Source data
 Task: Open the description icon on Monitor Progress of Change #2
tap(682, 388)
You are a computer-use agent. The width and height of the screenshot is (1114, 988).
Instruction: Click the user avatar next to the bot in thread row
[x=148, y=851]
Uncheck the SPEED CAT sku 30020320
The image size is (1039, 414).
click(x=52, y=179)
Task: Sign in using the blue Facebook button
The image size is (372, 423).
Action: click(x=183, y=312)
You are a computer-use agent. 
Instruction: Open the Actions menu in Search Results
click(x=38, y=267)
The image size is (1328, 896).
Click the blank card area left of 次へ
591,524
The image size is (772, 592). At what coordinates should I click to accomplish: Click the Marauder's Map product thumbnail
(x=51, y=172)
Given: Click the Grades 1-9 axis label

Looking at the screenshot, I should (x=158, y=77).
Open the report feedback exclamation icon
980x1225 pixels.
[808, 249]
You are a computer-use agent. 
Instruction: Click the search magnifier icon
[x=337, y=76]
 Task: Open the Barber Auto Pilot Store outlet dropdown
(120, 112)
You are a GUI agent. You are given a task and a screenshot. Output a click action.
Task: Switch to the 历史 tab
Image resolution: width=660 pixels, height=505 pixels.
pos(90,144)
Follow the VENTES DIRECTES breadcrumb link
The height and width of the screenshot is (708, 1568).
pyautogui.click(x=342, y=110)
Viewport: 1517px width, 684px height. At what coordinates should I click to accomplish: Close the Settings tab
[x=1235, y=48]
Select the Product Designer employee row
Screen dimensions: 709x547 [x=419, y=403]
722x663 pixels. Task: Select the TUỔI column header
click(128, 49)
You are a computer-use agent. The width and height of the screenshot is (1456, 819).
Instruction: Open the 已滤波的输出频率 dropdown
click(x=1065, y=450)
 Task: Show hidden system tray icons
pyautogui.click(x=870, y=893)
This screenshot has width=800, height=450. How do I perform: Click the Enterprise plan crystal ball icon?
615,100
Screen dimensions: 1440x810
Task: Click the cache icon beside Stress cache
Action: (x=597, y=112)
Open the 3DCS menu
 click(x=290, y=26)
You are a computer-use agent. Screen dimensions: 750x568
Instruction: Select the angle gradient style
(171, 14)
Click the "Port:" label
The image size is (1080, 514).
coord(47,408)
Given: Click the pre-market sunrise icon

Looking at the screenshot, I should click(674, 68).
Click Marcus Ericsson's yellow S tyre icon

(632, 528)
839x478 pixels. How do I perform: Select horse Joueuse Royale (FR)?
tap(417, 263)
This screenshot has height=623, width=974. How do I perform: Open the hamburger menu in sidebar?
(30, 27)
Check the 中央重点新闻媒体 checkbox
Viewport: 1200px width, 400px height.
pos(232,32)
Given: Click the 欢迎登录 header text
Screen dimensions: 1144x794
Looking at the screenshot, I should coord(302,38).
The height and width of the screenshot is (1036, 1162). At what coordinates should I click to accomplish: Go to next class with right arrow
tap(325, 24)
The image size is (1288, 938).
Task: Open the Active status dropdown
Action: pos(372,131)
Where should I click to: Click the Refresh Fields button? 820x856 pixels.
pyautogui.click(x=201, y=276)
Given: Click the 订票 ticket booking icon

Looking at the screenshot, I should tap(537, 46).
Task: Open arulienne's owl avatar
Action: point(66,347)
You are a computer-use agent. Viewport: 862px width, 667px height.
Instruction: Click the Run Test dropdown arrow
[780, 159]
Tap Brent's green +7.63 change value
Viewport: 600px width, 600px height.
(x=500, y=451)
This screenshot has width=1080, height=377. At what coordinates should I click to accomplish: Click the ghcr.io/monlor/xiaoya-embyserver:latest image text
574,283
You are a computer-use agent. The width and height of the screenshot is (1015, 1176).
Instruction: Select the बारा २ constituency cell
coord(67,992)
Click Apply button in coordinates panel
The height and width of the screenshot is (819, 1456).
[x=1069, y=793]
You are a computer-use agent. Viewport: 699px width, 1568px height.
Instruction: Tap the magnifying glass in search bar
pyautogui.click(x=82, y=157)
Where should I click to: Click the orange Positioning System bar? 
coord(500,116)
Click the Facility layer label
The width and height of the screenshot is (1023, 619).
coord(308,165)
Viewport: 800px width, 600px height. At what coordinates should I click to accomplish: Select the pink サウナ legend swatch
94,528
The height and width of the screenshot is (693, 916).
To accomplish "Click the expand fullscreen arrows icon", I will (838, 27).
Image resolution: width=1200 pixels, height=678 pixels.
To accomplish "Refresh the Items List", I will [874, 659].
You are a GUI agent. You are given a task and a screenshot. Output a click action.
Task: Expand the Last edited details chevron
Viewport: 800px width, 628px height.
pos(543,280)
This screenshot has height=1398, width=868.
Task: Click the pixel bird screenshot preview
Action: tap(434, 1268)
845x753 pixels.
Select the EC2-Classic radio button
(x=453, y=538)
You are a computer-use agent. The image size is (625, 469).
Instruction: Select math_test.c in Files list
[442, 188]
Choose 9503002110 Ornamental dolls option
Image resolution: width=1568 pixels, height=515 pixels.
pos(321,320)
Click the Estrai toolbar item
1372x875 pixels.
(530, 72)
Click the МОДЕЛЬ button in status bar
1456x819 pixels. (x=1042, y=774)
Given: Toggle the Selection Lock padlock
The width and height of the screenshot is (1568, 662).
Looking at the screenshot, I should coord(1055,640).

### Exercise instructions
Output the lines of the data from the line containing "The height and width of the screenshot is (693, 916)." up to and including the line containing "(x=453, y=538)", reproducing them without any change.

### Exercise answer
The height and width of the screenshot is (693, 916).
To accomplish "Click the expand fullscreen arrows icon", I will (838, 27).
Image resolution: width=1200 pixels, height=678 pixels.
To accomplish "Refresh the Items List", I will [874, 659].
You are a GUI agent. You are given a task and a screenshot. Output a click action.
Task: Expand the Last edited details chevron
Viewport: 800px width, 628px height.
pos(543,280)
This screenshot has height=1398, width=868.
Task: Click the pixel bird screenshot preview
Action: tap(434, 1268)
845x753 pixels.
Select the EC2-Classic radio button
(x=453, y=538)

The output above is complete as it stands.